Credible Plan-Driven RAG Method for Multi-Hop Question Answering
Ningning Zhang, Chi Zhang, Zhizhong Tan, Xingxing Yang, Weiping Deng, Wenyong Wang
TL;DR
This work tackles multi-hop QA in retrieval-augmented generation by introducing PAR-RAG, a Plan-then-Act-and-Review framework that grounds reasoning in semantic complexity. It combines complexity-aware exemplar selection, structured plan generation, a dense retrieve-and-read acting phase, and a dual verification mechanism that adapts verification strength to task difficulty. Empirical results across 2WikiMultiHopQA, HotpotQA, MuSiQue, and TriviaQA show PAR-RAG consistently outperforms competitive baselines, with ablations confirming the pivotal roles of planning and verification. The approach advances credible, generalizable reasoning in high-stakes contexts by balancing trajectory stability and factual reliability, albeit with higher latency and computational cost that invites future efficiency improvements.
Abstract
Retrieval-augmented generation (RAG) has demonstrated strong performance in single-hop question answering (QA) by integrating external knowledge into large language models (LLMs).

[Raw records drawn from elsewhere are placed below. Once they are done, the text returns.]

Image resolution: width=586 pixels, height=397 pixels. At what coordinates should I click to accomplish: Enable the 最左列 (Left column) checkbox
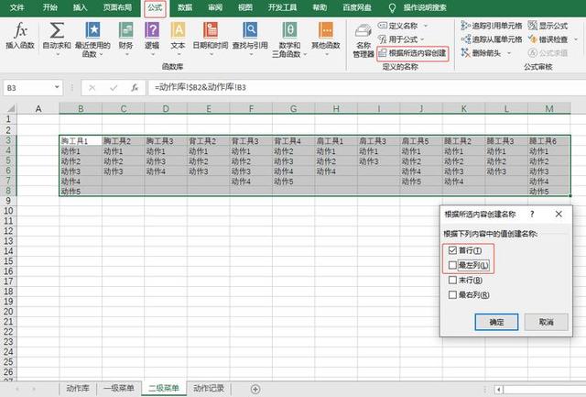tap(452, 265)
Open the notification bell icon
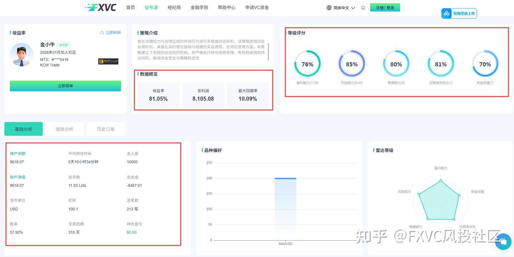The height and width of the screenshot is (257, 514). coord(363,7)
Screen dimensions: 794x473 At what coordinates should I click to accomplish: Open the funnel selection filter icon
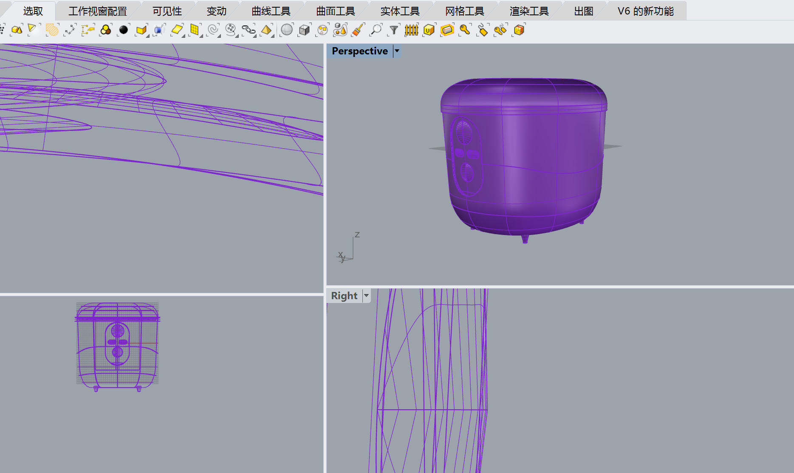pos(394,30)
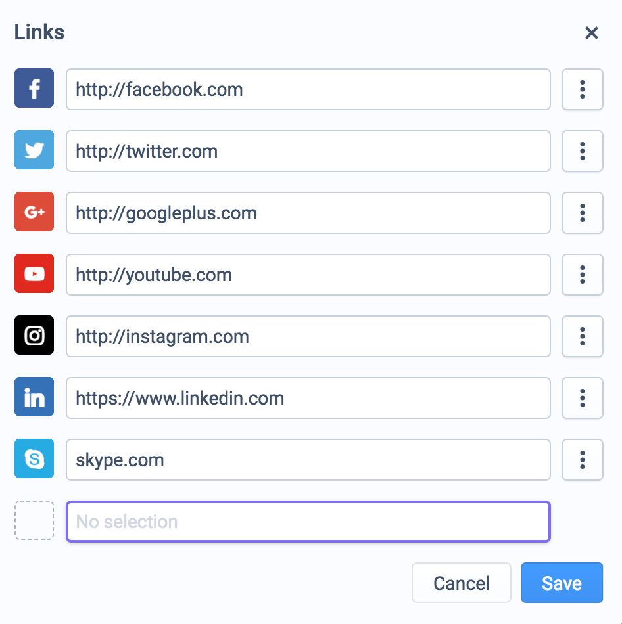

However, its effectiveness remains limited in multi-hop QA, which demands both stable reasoning and factual consistency. Existing approaches often provide partial solutions, addressing either reasoning trajectory stability or factual verification, but rarely achieving both simultaneously. To bridge this gap, we propose PAR-RAG, a three-stage Plan-then-Act-and-Review framework inspired by the PDCA cycle. PAR-RAG incorporates semantic complexity as a unifying principle through three key components: (i) complexity-aware exemplar selection guides plan generation by aligning decomposition granularity with question difficulty, thereby stabilizing reasoning trajectories; (ii) execution follows a structured retrieve-then-read process; and (iii) dual verification identifies and corrects intermediate errors while dynamically adjusting verification strength based on question complexity: emphasizing accuracy for simple queries and multi-evidence consistency for complex ones. This cognitively inspired framework integrates theoretical grounding with practical robustness. Experiments across diverse benchmarks demonstrate that PAR-RAG consistently outperforms competitive baselines, while ablation studies confirm the complementary roles of complexity-aware planning and dual verification. Collectively, these results establish PAR-RAG as a robust and generalizable framework for reliable multi-hop reasoning.